Stunted children are likely to be zinc deficient and therefore should benefit from zinc supplementation [60], [61]. Our analysis surprisingly showed that factors such as age, malnutrition (proportion stunted and wasted), breast feeding, dehydration at enrolment and baseline zinc, which have previously been reported to affect the response to zinc for reducing duration of diarrhea, did not show a statistically significant effect. It should be noted, however, that the baseline plasma zinc concentrations reported in trials may not fully capture the state of zinc deficiency in the children. Such values are likely confounded by acute phase response, diurnal variations and time since previous meals [62], [63], [64]. Therefore, our observed lack of an association between baseline plasma concentration and zinc efficacy should be cautiously interpreted.

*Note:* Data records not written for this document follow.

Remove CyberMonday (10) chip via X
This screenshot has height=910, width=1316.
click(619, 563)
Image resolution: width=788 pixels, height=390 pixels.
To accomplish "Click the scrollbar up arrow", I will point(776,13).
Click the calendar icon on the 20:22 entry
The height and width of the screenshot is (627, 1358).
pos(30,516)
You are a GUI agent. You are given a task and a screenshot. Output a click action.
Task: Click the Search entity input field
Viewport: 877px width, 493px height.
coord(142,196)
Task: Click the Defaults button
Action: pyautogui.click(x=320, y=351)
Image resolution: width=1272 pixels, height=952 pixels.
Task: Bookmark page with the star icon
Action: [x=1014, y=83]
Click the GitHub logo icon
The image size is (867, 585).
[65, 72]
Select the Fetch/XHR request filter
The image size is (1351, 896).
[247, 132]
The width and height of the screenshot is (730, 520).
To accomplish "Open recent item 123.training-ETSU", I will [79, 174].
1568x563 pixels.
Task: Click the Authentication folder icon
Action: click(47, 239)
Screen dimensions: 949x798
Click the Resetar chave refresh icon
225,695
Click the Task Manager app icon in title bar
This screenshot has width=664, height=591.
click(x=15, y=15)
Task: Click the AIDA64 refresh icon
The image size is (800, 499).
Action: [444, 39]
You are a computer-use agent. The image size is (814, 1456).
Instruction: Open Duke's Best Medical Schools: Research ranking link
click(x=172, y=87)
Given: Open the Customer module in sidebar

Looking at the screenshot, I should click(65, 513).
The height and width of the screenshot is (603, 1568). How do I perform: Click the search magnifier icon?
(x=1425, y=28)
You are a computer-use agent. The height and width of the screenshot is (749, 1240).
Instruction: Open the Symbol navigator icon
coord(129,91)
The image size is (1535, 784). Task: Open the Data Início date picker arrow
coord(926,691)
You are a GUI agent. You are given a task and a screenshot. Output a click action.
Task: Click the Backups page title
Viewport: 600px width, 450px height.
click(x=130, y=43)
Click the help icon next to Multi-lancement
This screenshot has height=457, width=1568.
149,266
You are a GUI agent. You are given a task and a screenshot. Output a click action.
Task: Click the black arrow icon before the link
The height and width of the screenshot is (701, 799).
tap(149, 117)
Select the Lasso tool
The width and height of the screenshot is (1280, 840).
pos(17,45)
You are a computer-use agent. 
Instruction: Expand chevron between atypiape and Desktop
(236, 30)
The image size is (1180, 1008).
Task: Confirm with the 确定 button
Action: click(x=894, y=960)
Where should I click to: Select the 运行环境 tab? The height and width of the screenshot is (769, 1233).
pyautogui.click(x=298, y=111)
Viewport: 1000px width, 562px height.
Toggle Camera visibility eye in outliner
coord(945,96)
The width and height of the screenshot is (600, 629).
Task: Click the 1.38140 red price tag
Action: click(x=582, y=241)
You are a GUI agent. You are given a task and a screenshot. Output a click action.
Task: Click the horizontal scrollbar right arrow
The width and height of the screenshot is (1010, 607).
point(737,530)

On the other hand diarrheal duration before admission, stunting, wasting, and being breast fed were factors significantly associated with the reported rates of vomiting following supplementation with zinc. Thus, the population most likely to benefit from zinc supplementation was also the population at an increased risk of vomiting.

Meta-analyses and meta-regression, like any study design, have inherent limitations. For example, because only a few studies reported information on most of the predictor variables simultaneously, we could not conduct multivariate meta-regression analyses. Thus, the importance of the factors that we identified is unknown in a multivariate context. In addition, even though meta-regression can provide important clues into the potential contributors to the summary effect size [65], it can only examine those covariates reported in the trials examined. Only eight trials [24], [31], [32], [33], [34], [38], [45], [46] have reported as covariates, diarrheal etiology or causative organisms as covariates. In the present review we observed that the effect of zinc on mean diarrheal duration was significant in trials where Esherichia coli and rotavirus were not causes of the diarrhea (SMD −0.14, 95% CI −0.21–−0.07). The role of other unknown covariates like adherence and acceptability remains unknown. Indeed, we did observe that significant heterogeneity across study results remained even after accounting for the potential predictors of between-study heterogeneity. Lastly, subgroup analyses and meta-regression are, by disposition, exploratory tools to provide pointers towards possible sources of heterogeneity - they cannot be taken as confirmatory tests for definitive conclusions and interpretations about the causes of heterogeneity.

Our findings for the use of zinc in the treatment of diarrhea indicate the need to improve upon the current strategy of zinc supplementation for all children with diarrhea, by selecting the populations most likely to benefit from supplementation and using the most effective zinc salt. There is a need to optimize the use of zinc supplementation in childhood diarrheas and this will require further investigation of the factors leading to the heterogeneity of the effects of zinc as an adjunct in its treatment.